Records to process ::
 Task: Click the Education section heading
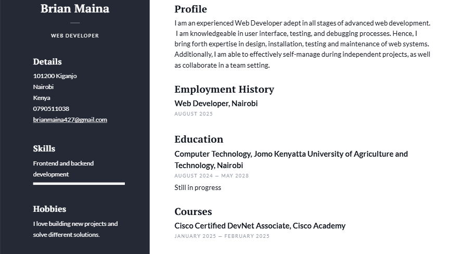[x=199, y=139]
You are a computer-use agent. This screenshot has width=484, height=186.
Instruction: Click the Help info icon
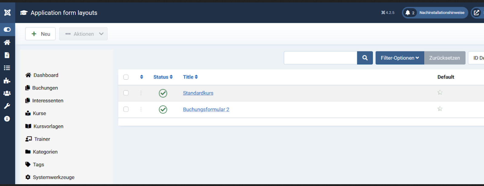pos(7,119)
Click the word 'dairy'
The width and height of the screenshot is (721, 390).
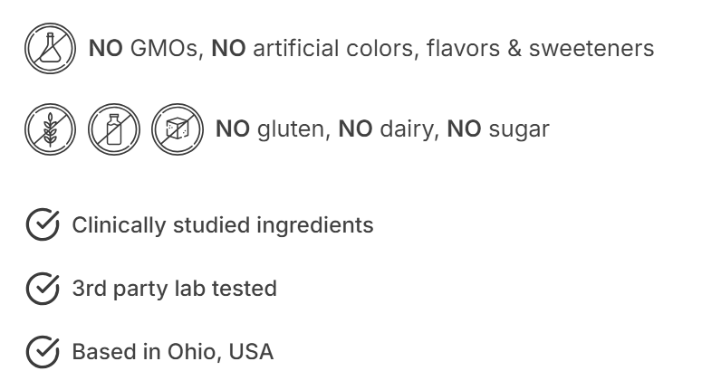408,129
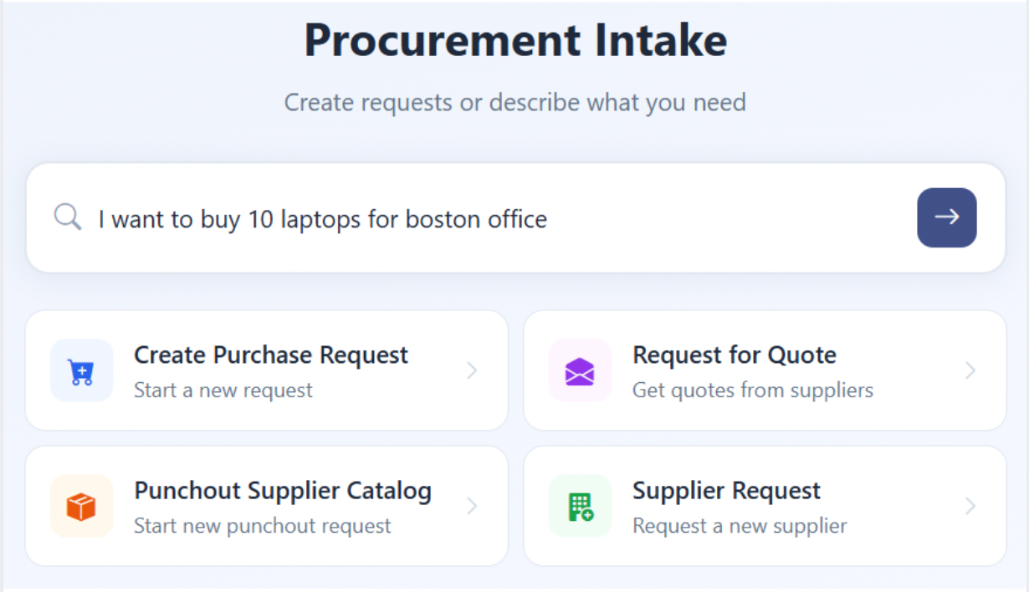Click the blue shopping cart icon
The image size is (1029, 592).
(x=82, y=370)
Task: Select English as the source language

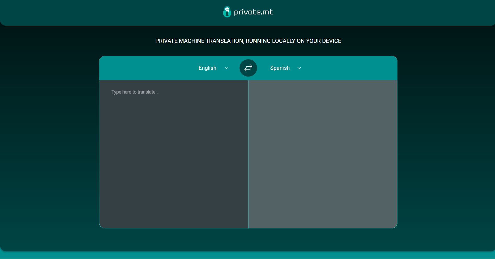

What you should do ::
Reproduce every line of the data above word for word, omitting the pictures.

Exercise result ::
 Task: Click the Education section heading
[x=199, y=139]
You are a computer-use agent. This screenshot has width=484, height=186.
Instruction: Click the Help info icon
pos(7,119)
Click the word 'dairy'
The width and height of the screenshot is (721, 390).
408,129
Click the blue shopping cart icon
The image size is (1029, 592).
(x=82, y=370)
Task: Select English as the source language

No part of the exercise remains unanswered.